Paralympic athletes will now receive as much as $37,500 per medal.
USA's players pose after receiving their gold medals after winning the men's wheelchair basketball match against Spain during the Rio 2016 Paralympic Games in Rio de Janeiro on Sept. 17, 2016.YASUYOSHI CHIBA / AFP via Getty Images
/ Source: TODAY

It's official — Paralympian athletes will now earn as much as Olympians.

After the 2018 Winter Games in PyeongChang, the United States Olympic Committee (USOC) board of directors moved to give Paralympic athletes equal payouts for medal performances.

In a statement on their website, the USOC stated that ‘Operation Gold Awards’, a program that provides monetary rewards to athletes who earn medals, for Paralympic athletes would be increased by as much as 400 percent.

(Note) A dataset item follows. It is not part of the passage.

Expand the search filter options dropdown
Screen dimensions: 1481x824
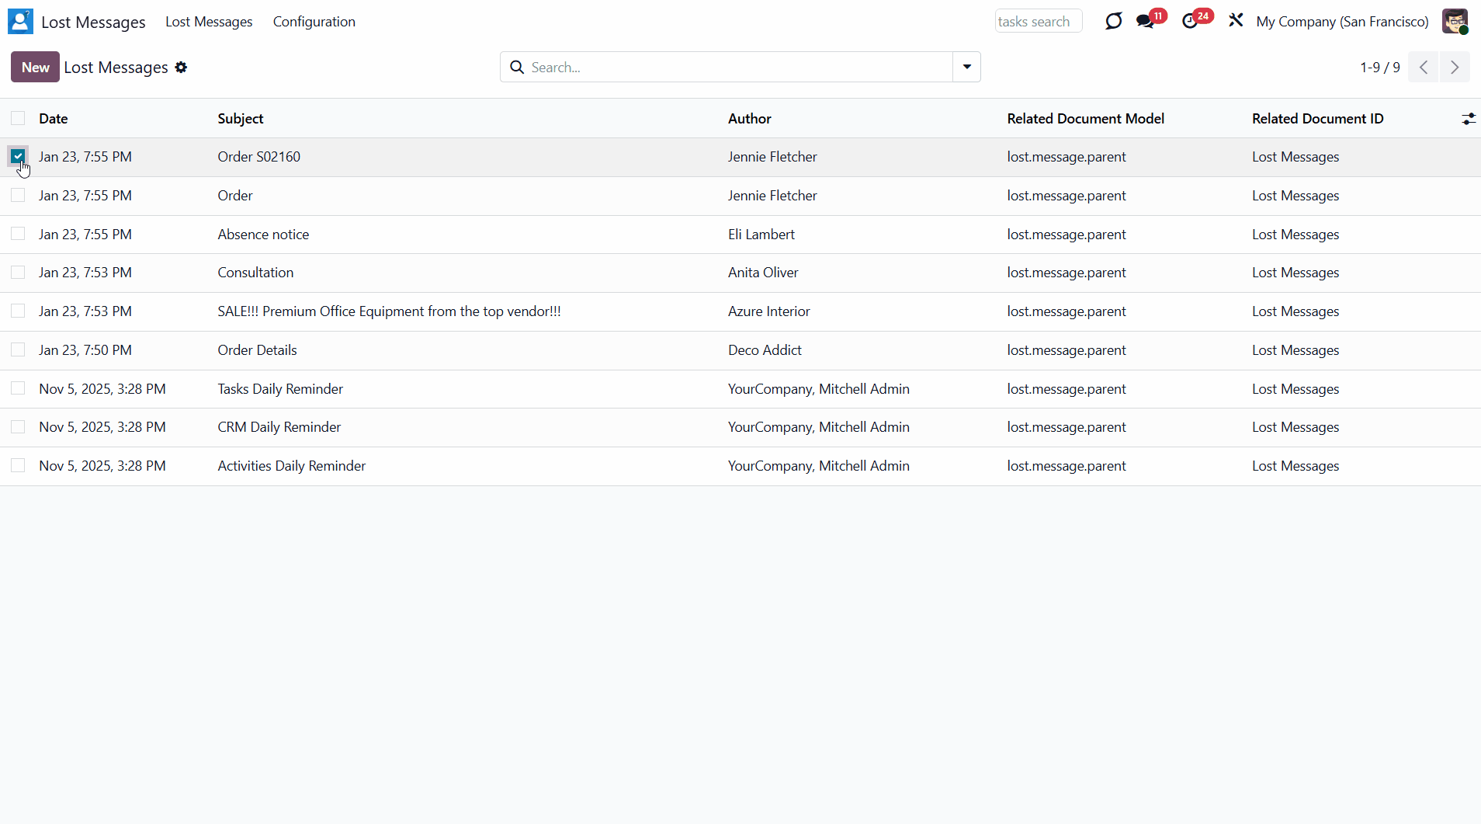point(966,67)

While the Tokyo Olympics are the first since the decision was made, 2018 athletes from PyeongChang, where the U.S. Paralympic Team won 36 medals, were paid more than $1.2 million retroactively for their performances.

“Paralympians are an integral part of our athlete community and we need to ensure we’re appropriately rewarding their accomplishments,” USOC CEO Sarah Hirshland said. “Our financial investment in U.S. Paralympics and the athletes we serve is at an all-time high, but this was one area where a discrepancy existed in our funding model that we felt needed to change."

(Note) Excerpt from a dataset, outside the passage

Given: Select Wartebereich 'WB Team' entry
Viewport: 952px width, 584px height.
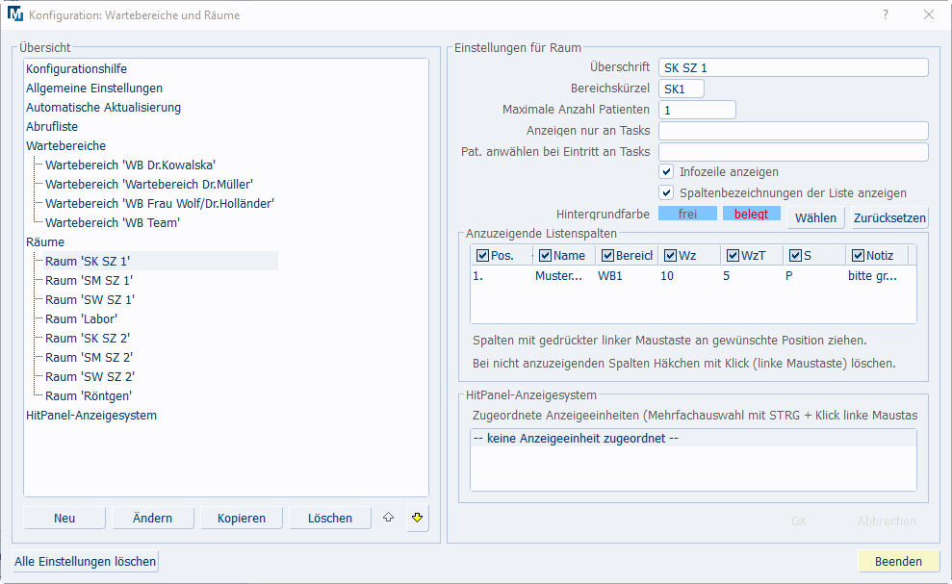Looking at the screenshot, I should click(x=113, y=223).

Like their Olympic counterparts, Paralympic athletes will now receive $37,500 for each gold medal earned at the Paralympic Games, $22,500 for silver and $15,000 for bronze.

After the decision was made, Paralympic medalist Oksana Masters tweeted, "As I was reading this tears literally were streaming down my face not only bc of the equal pay for @Paralympics medals to @USParalympics athlete but the value and worth of Para athletes finally viewed equal to @Olympics. This is absolutely LIFE changing @TeamUSA thank you."